Line 24 ‘qualitative distinctions’ meaning what precisely?

Response:

We meant to say that it is not yet clear whether there are differences in the underlying mechanisms between the different kinds of correspondences. To make this clear, we have revised the description (L24).

Comment #4:

What should we say about role of perceptual similarity in driving crossmodal correspondences, which you mention at one point (see line 95) but never return to.

Response:

We used this phrase to emphasize that the same labels are used across different modalities in different languages. Thus, we did not mean to imply that there is a specific perceptual similarity between auditory and visual modalities and that might influence crossmodal correspondences.

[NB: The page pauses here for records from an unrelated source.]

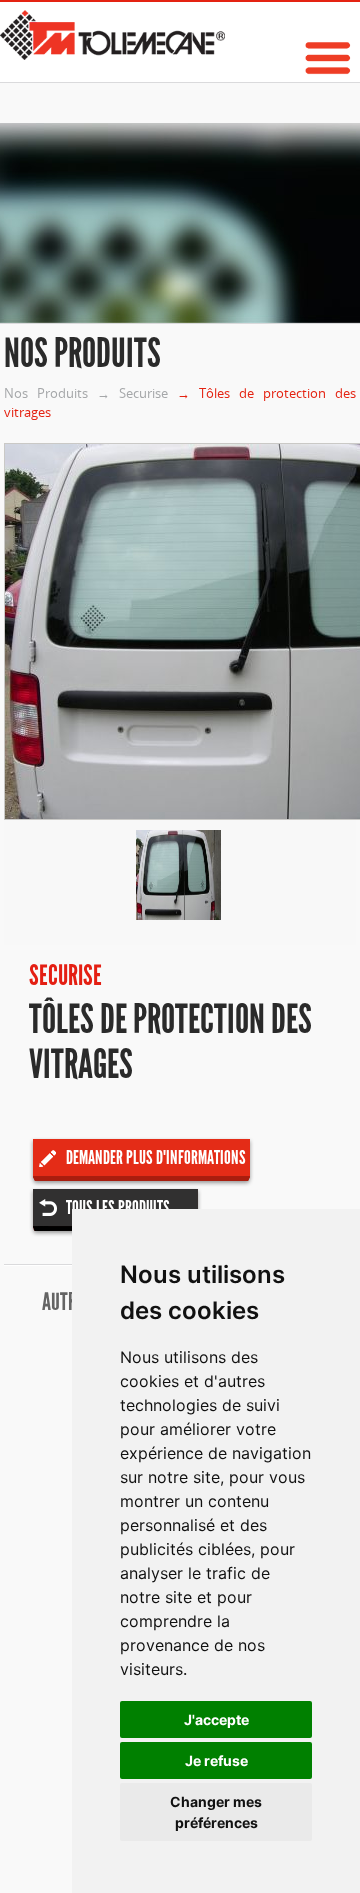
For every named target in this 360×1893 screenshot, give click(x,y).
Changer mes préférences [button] (216, 1812)
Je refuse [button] (216, 1760)
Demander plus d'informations (156, 1157)
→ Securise (132, 393)
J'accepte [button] (216, 1719)
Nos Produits (46, 393)
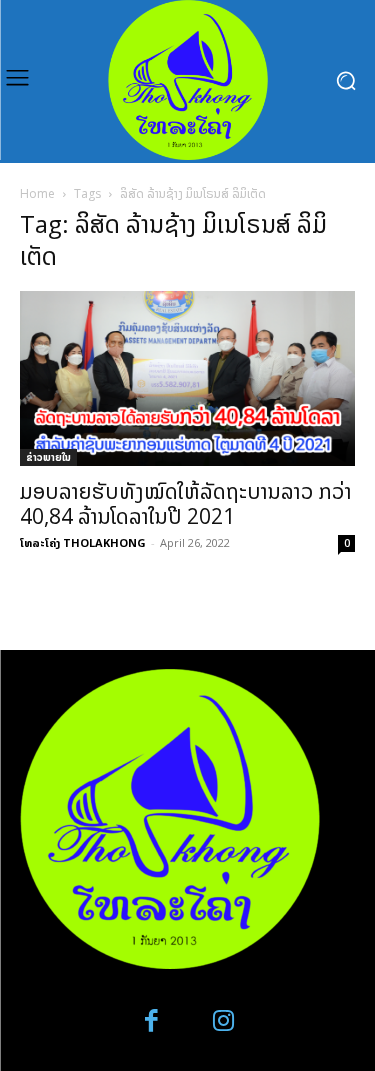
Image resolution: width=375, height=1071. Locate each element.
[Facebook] (151, 1021)
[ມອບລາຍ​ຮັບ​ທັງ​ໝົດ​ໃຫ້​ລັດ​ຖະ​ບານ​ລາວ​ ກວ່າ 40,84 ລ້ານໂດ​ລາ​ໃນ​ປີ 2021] (187, 378)
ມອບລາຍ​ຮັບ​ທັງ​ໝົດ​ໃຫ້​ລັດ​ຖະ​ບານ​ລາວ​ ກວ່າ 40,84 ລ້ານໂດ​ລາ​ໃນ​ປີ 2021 (186, 503)
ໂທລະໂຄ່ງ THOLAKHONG (83, 542)
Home (37, 193)
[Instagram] (224, 1021)
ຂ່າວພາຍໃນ (48, 457)
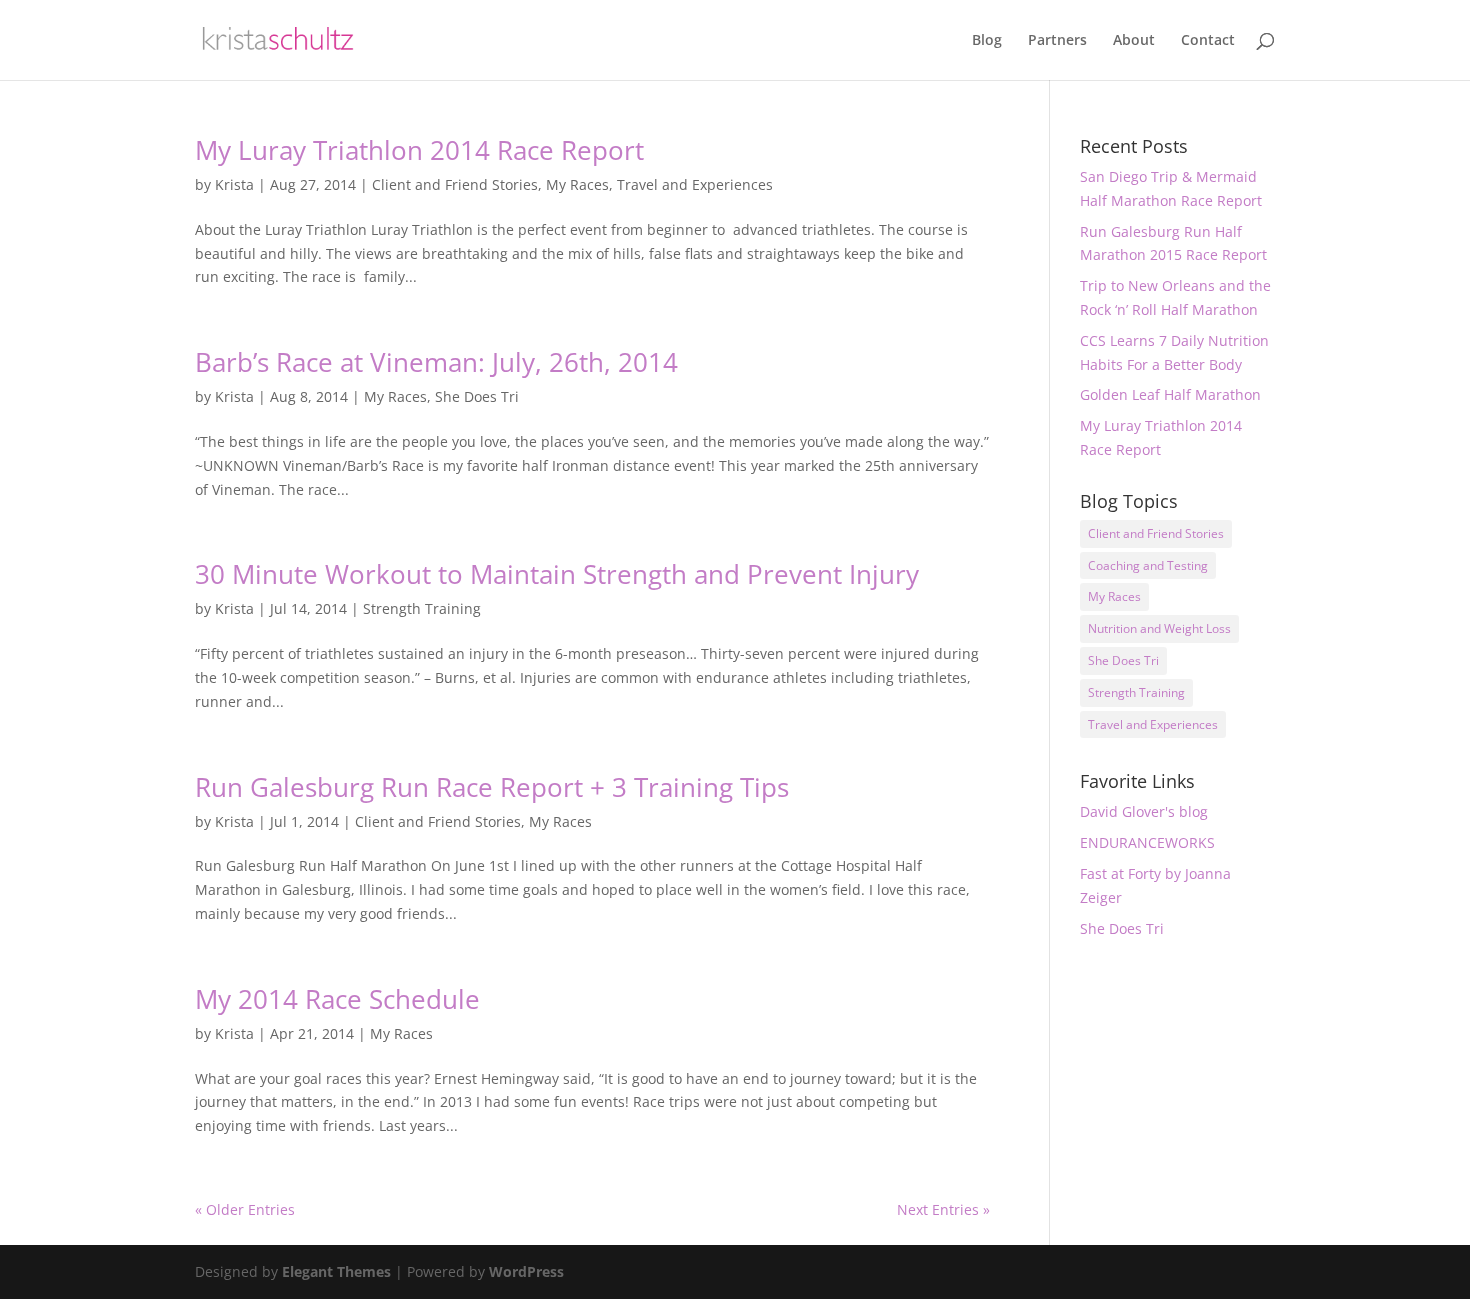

Since the expression was misleading, we deleted the phrase in the revised manuscript (L96).

Comment #5:

How do you know you are comparing apples with oranges? In other words, how do you know pitch difference is equivalent to size difference or height difference etc. ? If correspondences, especially those involving pitch are relative Spence, C. (2019). On the relative nature of (pitch-based) crossmodal correspondences. Multisensory Research, 32(3), 235-265. DOI:10.1163/22134808-20191407.

Response:

Thank you for sharing the critical study. As the study suggests, we assumed that crossmodal correspondences were based on the relative differences between the auditory and visual features. Thus, we created the stimuli with a focus on the relative differences, without precisely considering the absolute value or the magnitude of the difference for each feature. We cited Spence (2019) and added an explanation in the Apparatus and stimuli section (L191∼194).

Comment #6:

Spence 2011 briefly introduces affectively-mediated correspondences, and returns to this as 4th mechanism of eg audiovisual correspondences later: Spence, C., & Sathian, K. (2020). Audiovisual crossmodal correspondences: Behavioural consequences & neural underpinnings. In K. Sathian & V. S. Ramachandran (Eds.), Multisensory perception: From laboratory to clinic (pp. 239-258). San Diego, CA: Elsevier.

Response: 

Thank you for mentioning the relevant paper. We have cited Spence and Sathian (2020) and added the explanation of the 4th mechanism (L108∼109).

Comment #7:

41. Stein & Meredith doesn’t seem a good reference for speech perception, since they never studied speech, and virtually never studied perception

Response:

Thank you for pointing this out. Instead of Stein and Meredith (1993), we have cited Calvert, Spence, and Stein (2004) as a more appropriate reference (L41).

Comment #8:

116. My recollection is that Velasco and others may have started to investigate relative strength, or intuitiveness, of different correspondences

Response: 

We found that Barbosa Escobar, Velasco et al. (2023) investigated different correspondences between visual textures and temperatures using the explicit task and the implicit association test and showed different results for some correspondences. As this finding is essential for understanding how different types of crossmodal correspondences influence performance in different tasks, we have cited this paper in the relevant text in the Discussion (L520∼528).

Comment #9:

280 ungrammatical

Response:

Thank you for pointing this out. We have corrected the sentence (L304∼307).

Comment #10:

340-341 – more details needed

Response:

We considered that the difference in the modality of the stimuli presented during the previewing phase might have influenced the difference in results between the experiments. As the details are discussed in the General Discussion section, we have revised the description (L369∼370).

Comment #11:

362-363 – seems too general a claim, surely you can only make claim about small subset of correspondences you actually studied?

Response:

As you pointed out, we admit that our claim in the submitted manuscript was somewhat generalized. We have revised the sentence (L390∼392).

Comment #12:

426-428 – how much weight should be put on this one study that seems to go against a large body of research showing pitch-size larger lower mapping?

Response: 

Krugliak and Noppeney discussed their experimental results as being due to participants’ interpretation of their stimuli, so we did not think that their results contradicted the previous research showing pitch-size larger lower mapping. Since the opposite pattern of the pitch-size correspondence, observed in Experiment 1 of the present study, can also be interpreted as being caused by participants’ interpretation of the stimuli, we presented their study as an example of how the way stimuli are presented can influence crossmodal correspondences. To make this clear, we modified the descriptions in the General Discussion (L470∼474).

Comment #13:

References need lots of work, inconsistent capitalization of journal titles throughout

Missing page range eg 487

Missing vol. no e.g 475

Incorrect capitalization e.g. 525

Response:

Thank you for your attention to detail. We have checked the format of the Reference and corrected the mistakes.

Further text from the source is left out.